■ What needs to be done
Only one portion of the data is to be written out: from the line bearing "Vendimia 2025 en" through the line bearing "Whisky – Peaky Blinder Bourbon (30, 488)". Write it exactly as it appears.

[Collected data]
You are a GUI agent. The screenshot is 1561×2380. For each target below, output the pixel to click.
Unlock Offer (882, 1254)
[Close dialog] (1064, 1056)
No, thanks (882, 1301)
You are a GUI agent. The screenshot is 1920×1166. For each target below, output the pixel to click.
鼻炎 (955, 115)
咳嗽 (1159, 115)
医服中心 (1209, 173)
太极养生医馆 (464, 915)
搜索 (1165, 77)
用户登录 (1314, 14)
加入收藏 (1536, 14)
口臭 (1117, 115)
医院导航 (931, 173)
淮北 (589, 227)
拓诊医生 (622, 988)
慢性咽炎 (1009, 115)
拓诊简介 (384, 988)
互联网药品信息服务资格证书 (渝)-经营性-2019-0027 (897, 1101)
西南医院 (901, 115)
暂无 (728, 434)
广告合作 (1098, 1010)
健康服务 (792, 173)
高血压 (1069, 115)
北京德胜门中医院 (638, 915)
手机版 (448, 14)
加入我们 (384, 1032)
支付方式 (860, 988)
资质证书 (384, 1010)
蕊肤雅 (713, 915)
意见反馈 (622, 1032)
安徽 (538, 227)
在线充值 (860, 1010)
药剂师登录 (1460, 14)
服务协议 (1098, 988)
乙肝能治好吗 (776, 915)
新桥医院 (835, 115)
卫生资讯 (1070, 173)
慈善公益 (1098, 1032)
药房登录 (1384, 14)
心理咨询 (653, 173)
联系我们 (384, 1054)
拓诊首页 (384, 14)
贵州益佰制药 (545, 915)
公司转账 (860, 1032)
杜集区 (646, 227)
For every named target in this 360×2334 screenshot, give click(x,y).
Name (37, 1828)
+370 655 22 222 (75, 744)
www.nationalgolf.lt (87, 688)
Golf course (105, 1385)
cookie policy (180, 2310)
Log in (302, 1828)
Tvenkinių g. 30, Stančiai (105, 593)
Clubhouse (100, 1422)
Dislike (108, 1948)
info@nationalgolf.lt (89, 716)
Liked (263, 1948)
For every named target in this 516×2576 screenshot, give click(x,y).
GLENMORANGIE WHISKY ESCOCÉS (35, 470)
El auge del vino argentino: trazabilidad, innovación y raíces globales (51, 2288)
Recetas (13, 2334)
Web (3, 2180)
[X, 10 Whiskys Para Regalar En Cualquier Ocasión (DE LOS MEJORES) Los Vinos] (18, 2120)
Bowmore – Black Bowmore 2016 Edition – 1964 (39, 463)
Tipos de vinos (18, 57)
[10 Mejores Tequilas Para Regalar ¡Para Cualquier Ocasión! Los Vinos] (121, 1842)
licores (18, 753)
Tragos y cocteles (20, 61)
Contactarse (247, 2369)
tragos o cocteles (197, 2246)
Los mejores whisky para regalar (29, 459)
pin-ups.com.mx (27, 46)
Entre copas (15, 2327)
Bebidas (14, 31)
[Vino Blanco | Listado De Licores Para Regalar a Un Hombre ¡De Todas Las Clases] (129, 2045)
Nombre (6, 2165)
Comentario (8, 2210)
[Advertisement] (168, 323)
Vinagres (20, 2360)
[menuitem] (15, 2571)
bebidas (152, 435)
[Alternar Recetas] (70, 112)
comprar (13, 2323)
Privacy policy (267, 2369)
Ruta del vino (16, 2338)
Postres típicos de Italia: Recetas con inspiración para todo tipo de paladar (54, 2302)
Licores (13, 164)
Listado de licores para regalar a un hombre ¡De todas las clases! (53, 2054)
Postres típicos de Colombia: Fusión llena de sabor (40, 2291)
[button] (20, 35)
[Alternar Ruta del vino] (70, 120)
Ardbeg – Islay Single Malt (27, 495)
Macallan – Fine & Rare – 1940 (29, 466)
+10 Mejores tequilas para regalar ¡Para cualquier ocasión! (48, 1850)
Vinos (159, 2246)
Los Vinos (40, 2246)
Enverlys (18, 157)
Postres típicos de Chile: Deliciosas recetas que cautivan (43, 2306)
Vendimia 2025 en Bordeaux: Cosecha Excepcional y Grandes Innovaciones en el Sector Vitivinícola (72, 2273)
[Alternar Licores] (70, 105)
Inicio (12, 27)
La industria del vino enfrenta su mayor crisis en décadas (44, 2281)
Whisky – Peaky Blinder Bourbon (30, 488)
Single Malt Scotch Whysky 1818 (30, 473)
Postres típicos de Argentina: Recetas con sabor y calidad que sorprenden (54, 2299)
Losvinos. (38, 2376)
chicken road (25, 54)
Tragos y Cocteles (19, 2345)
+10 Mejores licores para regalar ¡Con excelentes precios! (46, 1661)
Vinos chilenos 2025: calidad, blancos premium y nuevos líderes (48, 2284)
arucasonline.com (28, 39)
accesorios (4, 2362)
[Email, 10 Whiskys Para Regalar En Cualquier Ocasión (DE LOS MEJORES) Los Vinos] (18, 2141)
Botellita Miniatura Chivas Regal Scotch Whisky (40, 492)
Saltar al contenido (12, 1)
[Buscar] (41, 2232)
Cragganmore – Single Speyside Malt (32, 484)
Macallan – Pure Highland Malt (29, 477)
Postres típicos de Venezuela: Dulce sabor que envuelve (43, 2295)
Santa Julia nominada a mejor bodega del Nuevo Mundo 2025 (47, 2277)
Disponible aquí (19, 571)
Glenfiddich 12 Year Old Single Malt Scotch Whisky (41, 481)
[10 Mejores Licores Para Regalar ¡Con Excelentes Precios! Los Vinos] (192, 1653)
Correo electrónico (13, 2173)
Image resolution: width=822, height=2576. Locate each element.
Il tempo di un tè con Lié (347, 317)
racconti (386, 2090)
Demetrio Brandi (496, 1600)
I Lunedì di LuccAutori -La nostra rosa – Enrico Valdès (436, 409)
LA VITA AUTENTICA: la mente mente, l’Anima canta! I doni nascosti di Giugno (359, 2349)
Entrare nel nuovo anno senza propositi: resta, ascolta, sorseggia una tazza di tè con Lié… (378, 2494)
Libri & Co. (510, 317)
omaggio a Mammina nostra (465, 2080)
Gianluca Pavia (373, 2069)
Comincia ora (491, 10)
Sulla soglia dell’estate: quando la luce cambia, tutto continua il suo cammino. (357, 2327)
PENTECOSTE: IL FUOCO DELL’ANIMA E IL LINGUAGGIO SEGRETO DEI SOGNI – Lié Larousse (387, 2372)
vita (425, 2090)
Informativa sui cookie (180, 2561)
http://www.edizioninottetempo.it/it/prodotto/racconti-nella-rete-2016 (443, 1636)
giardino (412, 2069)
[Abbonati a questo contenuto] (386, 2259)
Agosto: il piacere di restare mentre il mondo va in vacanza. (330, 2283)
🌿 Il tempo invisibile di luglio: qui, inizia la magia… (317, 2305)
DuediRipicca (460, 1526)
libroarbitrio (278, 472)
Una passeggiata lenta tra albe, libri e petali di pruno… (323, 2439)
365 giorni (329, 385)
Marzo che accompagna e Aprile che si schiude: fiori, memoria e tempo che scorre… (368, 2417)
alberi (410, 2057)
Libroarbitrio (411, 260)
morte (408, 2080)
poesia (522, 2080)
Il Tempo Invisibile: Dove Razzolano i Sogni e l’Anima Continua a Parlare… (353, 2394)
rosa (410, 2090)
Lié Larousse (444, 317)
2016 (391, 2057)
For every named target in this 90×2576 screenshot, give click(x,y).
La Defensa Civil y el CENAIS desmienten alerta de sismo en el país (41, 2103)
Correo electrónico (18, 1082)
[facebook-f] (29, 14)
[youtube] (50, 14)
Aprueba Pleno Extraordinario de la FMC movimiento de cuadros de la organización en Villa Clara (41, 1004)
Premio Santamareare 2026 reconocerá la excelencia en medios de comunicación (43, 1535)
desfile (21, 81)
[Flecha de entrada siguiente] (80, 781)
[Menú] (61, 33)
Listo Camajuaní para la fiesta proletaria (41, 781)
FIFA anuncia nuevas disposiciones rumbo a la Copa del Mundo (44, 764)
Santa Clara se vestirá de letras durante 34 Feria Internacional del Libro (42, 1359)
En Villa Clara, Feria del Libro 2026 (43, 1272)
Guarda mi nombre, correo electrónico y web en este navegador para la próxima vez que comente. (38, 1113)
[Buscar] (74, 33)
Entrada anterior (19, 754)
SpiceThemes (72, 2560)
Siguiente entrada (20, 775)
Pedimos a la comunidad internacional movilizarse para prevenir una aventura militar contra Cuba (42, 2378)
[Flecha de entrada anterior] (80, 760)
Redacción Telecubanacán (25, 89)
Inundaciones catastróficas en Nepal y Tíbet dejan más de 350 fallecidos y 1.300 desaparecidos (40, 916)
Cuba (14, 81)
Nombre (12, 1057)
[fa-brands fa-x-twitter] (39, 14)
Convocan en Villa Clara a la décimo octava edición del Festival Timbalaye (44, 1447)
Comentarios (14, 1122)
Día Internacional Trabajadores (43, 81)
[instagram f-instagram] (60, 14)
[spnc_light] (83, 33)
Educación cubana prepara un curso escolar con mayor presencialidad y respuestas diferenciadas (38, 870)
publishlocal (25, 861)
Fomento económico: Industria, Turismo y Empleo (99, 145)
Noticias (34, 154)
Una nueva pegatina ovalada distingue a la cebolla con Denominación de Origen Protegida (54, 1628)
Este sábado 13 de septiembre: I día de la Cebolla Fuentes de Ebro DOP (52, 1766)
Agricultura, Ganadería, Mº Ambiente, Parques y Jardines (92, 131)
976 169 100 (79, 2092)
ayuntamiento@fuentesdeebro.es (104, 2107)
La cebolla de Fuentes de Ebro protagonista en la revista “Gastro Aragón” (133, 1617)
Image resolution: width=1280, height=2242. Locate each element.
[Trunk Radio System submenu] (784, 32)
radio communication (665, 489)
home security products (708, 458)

■ Answer to the exercise
Vendimia 2025 en Bordeaux: Cosecha Excepcional y Grandes Innovaciones en el Sector Vitivinícola (72, 2273)
[Alternar Licores] (70, 105)
Inicio (12, 27)
La industria del vino enfrenta su mayor crisis en décadas (44, 2281)
Whisky – Peaky Blinder Bourbon (30, 488)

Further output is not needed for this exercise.